**QUESTIONS TO ANSWER**
1: Decide whether each statement below agrees with the text on feeding chickens. Answer yes or no for each and quote the deciding words from the text.
(a) In laying hens, all of the fat in the diet goes into forming the egg.
(b) According to the text, fiber comes from grains.
(c) A lack of vitamins can reduce egg production in chickens.
2: Pick up the text on feeding chickens after its final sentence and write the next part.

*** PASSAGE PROVIDED Section Begins ***

Good nutrition is the main condition for the high productivity of laying hens and the rapid weight gain of broiler hens. Regardless of the purpose for which you raise birds, their feeding must be properly organized, varied and balanced. What to feed chickens – detailed information about this is presented in this publication.
The diet of chickens should contain a sufficient number of components important for health in strictly defined proportions:
- Proteins are the basis for building the cells of the bird’s body and for the formation of eggs. If you get bulk chicken feed, it must contain vegetable proteins – processed products of sunflower, soybeans, and legumes (meal, cake). The required amount of animal proteins can be provided by bone meal, earthworms, mollusks, waste from incubation, and meat and fish production.
- Fats are the most important component of the diet, providing a supply of vital energy for chickens. In laying hens, half of the fat is deposited under the skin, while the other is used in the formation of the egg. The main sources of fat are corn, sunflower oil, and oats.
- Carbohydrates are substances that are useful for the normal functioning of muscles and almost all internal organs. Chicken mixtures should include sucrose, fiber, and starch. Root vegetables provide most of these foods, and fiber comes from grains.
- A complex of vitamins, the main of which are A, B, and D. The main vitamin-containing supplements are fresh grass, baker’s yeast, fish oil, chopped needles, and silage. With a deficiency of vitamins, chickens often get sick and lose weight and egg production.

*** PASSAGE PROVIDED Section Ends ***
*** GIVEN INFORMATION Section Begins ***

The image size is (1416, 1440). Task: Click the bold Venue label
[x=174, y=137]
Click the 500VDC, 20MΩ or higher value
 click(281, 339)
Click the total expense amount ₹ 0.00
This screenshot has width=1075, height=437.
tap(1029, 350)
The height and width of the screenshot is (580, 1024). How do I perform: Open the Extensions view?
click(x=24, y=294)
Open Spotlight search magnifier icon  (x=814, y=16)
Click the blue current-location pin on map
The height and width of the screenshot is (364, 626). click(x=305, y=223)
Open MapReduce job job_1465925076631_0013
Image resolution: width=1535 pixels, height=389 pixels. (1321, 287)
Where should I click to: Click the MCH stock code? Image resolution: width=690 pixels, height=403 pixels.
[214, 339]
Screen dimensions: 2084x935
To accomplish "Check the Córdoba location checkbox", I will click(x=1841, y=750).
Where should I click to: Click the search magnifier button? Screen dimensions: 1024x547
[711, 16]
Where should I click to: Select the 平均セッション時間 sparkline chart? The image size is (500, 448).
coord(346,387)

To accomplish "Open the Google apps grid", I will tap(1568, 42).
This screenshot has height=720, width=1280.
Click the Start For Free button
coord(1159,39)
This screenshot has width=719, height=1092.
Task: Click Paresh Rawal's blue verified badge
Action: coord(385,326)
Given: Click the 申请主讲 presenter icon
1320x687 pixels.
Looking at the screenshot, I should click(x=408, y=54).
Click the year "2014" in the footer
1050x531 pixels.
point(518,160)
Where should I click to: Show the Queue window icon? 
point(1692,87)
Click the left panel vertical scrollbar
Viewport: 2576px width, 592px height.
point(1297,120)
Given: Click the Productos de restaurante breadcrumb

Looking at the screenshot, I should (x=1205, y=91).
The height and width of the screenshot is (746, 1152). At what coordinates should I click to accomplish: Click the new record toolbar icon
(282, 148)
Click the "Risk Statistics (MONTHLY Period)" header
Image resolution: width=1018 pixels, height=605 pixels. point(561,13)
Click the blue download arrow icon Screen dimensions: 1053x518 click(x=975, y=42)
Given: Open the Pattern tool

*** GIVEN INFORMATION Section Ends ***

**RESPONSES PER TASK**
1:
(a) No: "In laying hens, half of the fat is deposited under the skin, while the other is used in the formation of the egg."
(b) Yes: "Root vegetables provide most of these foods, and fiber comes from grains."
(c) Yes: "With a deficiency of vitamins, chickens often get sick and lose weight and egg production."

2:
- Minerals – strengthen the skeleton and contribute to the formation of the shell. Contained in lime, ash, gravel, pulp meal, and crushed shells. It is desirable that such additives are always in abundance in separate feeders.
Variety of food for chickens
Organizing a high-quality and varied diet for such omnivorous birds as chickens is not so difficult. One of the main rules is to make the most of the waste that can always be found on any rural farmstead:
- Juicy food from the garden. Both adults and young individuals with appetite eat beet and carrot tops, cabbage and corn leaves, fruits (including carrion), chopped apple, plum, pear, and apricot waste;
- Potato peelings, as well as rotten, green, small, shriveled tubers unsuitable for human consumption;
- Meat and fish waste, including heads, tails, and giblets (after heat treatment). Crushed bones are excellent for increasing productivity;
- Milk and all processed products (whey, kefir, cottage cheese, skim);
- Cake and meal of sunflower, soy, and other crops;
- Dry bread, ground into crumbs.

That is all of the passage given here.